また、将来的に転職したとしても、再びキャリアアップやスキルアップにつながる可能性が高いでしょう。したがって、継続的に安定した収入を得る可能性が高いと判断されます。
借り手の転職が「スキルアップやキャリアアップ」につながるかどうかの判断に、明確なルールはありません。ただし、金融機関に提出する「職務経歴書」によって判断することに留意する必要があります。
職務経歴書には「転職理由」欄が付きますので、その内容や会社の規模によって総合的に判断されます。スキルアップやキャリアアップと判断されれば、銀行などからは好印象を持たれるでしょう。
転職するなら一貫性と将来性があること
前職と転職先の業界・業種・仕事内容に一貫性があるかどうかも重要なポイントです。
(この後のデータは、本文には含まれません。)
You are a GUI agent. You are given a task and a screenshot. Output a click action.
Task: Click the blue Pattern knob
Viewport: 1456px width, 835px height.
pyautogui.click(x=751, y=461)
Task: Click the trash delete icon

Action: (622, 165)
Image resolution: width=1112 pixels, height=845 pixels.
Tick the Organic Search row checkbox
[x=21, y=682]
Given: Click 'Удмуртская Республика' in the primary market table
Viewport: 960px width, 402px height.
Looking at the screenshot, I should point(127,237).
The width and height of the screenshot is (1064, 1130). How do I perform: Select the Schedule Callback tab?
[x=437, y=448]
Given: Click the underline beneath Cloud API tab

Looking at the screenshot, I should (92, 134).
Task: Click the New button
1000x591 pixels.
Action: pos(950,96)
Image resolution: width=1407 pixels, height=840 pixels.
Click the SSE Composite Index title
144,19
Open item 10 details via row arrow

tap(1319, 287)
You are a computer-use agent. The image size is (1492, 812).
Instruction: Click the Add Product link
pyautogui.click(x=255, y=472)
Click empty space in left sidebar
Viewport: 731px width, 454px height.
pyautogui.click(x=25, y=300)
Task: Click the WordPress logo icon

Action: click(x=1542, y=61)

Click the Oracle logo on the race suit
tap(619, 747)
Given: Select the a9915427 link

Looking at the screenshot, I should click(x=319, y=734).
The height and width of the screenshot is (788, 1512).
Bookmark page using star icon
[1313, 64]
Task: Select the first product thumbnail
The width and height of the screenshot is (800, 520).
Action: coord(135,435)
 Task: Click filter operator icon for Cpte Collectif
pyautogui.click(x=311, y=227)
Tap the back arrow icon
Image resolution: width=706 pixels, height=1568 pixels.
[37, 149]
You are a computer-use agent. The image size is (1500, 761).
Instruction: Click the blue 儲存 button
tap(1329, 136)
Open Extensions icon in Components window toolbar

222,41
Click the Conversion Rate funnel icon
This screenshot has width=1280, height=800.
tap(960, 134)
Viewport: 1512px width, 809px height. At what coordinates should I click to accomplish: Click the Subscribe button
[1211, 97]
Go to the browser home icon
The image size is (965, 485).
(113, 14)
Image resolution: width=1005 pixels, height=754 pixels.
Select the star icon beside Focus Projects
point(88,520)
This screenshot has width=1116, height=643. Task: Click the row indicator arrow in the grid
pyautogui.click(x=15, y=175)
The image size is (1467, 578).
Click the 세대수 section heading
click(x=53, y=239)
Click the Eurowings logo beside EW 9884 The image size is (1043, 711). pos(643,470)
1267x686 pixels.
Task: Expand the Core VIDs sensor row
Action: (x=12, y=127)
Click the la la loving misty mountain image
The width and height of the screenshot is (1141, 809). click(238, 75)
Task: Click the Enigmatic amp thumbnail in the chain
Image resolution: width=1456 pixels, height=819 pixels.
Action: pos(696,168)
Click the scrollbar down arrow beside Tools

同業種・同職種への転職であれば、自分のスキルや専門性を活かしてスキルアップできる可能性が高く、収入も安定すると判断されやすいでしょう。
逆に、全く違う業種への転職は基本的にNGです。特に、転職が短期間であったり、年収が大きく下がったりすると、金融機関も融資に慎重にならざるを得ません。
住宅ローンの審査は勤続年数が重視されている
住宅ローンの審査では勤続年数が重視されるため、転職後すぐに住宅ローンの審査に通らなかったり、希望する金額を借りられないケースがあります。
住宅ローンの審査に落ちてしまうと、他のローンの審査も不利になる恐れがあるので、できれば転職直後の住宅ローンの申し込みは控えた方が無難です。
転職後まで住宅ローンの申し込みを待っていれば、勤続年数が伸びて審査に有利になるだけでなく、頭金を貯める時間やより慎重な返済計画を立てる時間にも充てられるでしょう。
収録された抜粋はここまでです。